Stored data:
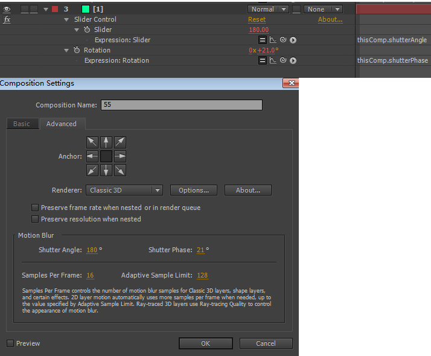Image resolution: width=431 pixels, height=356 pixels.
Task: Enable Preserve frame rate when nested
Action: pos(35,208)
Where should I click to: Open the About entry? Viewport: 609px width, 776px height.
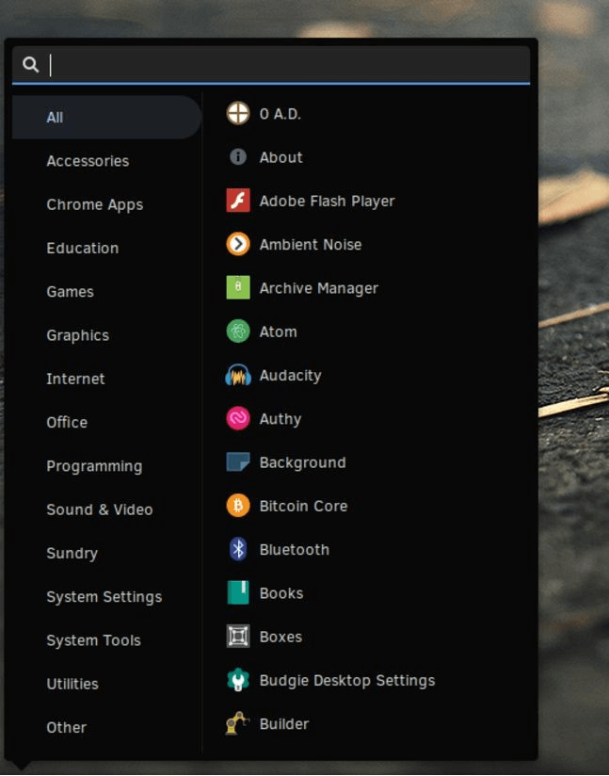pos(280,157)

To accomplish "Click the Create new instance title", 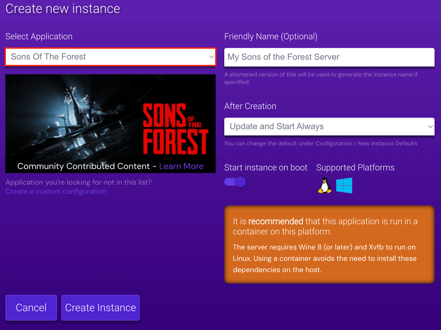I will pyautogui.click(x=63, y=9).
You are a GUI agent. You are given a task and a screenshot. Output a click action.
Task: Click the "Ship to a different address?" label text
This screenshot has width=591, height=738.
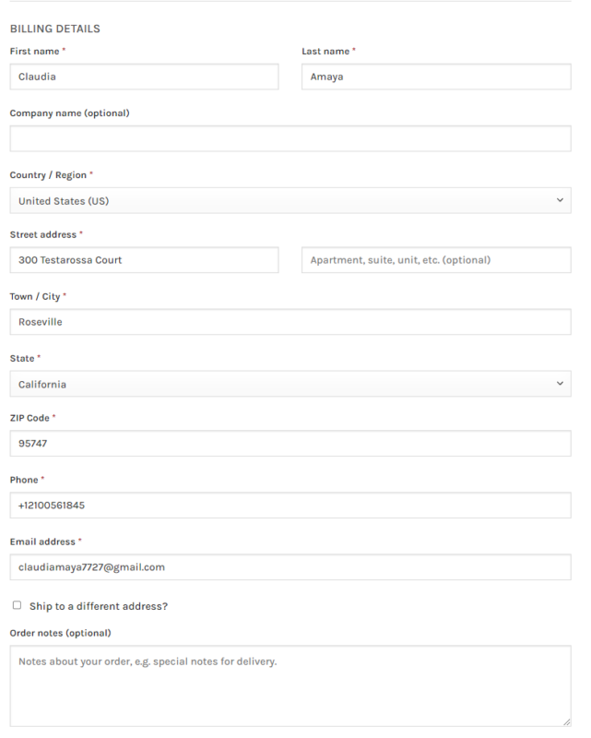point(99,606)
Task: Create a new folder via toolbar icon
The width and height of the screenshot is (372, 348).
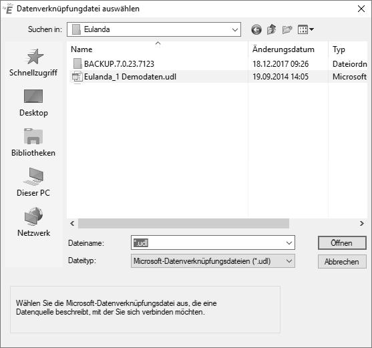Action: coord(287,29)
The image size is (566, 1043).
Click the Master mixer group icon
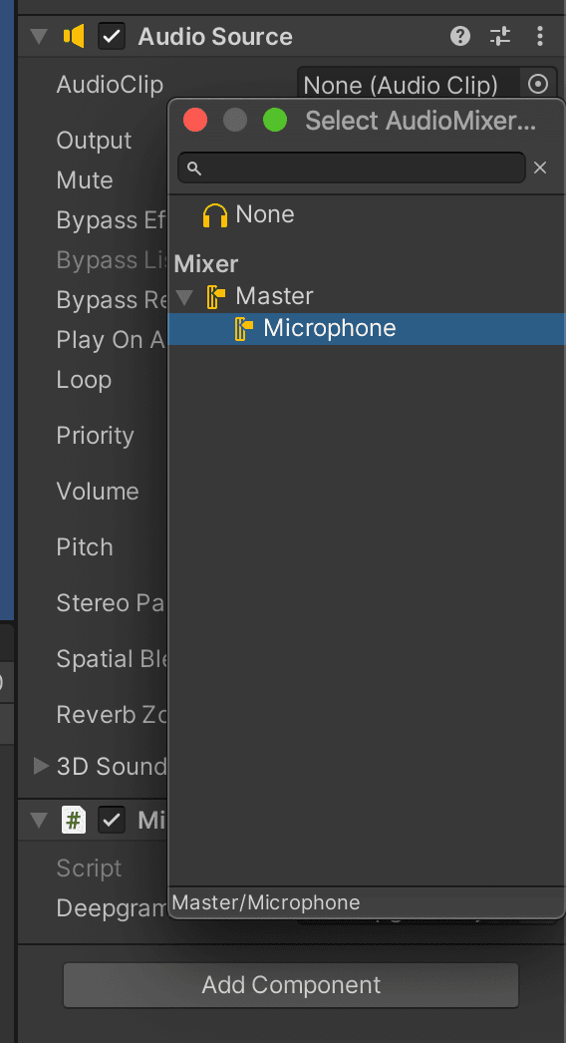[216, 296]
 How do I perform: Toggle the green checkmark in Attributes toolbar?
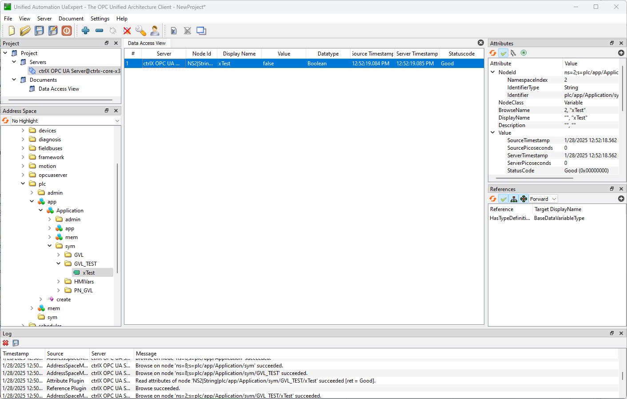click(x=503, y=53)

**PROBLEM STATEMENT**
Output only the lines above from the one containing "Task: Click the" to the one containing "The image size is (566, 1043).", both included, exactly as written and with no pictures.

**RESPONSE TO THE EXERCISE**
Task: Click the "Ship to a different address?" label text
This screenshot has width=591, height=738.
point(99,606)
Task: Create a new folder via toolbar icon
The width and height of the screenshot is (372, 348).
Action: coord(287,29)
The image size is (566, 1043).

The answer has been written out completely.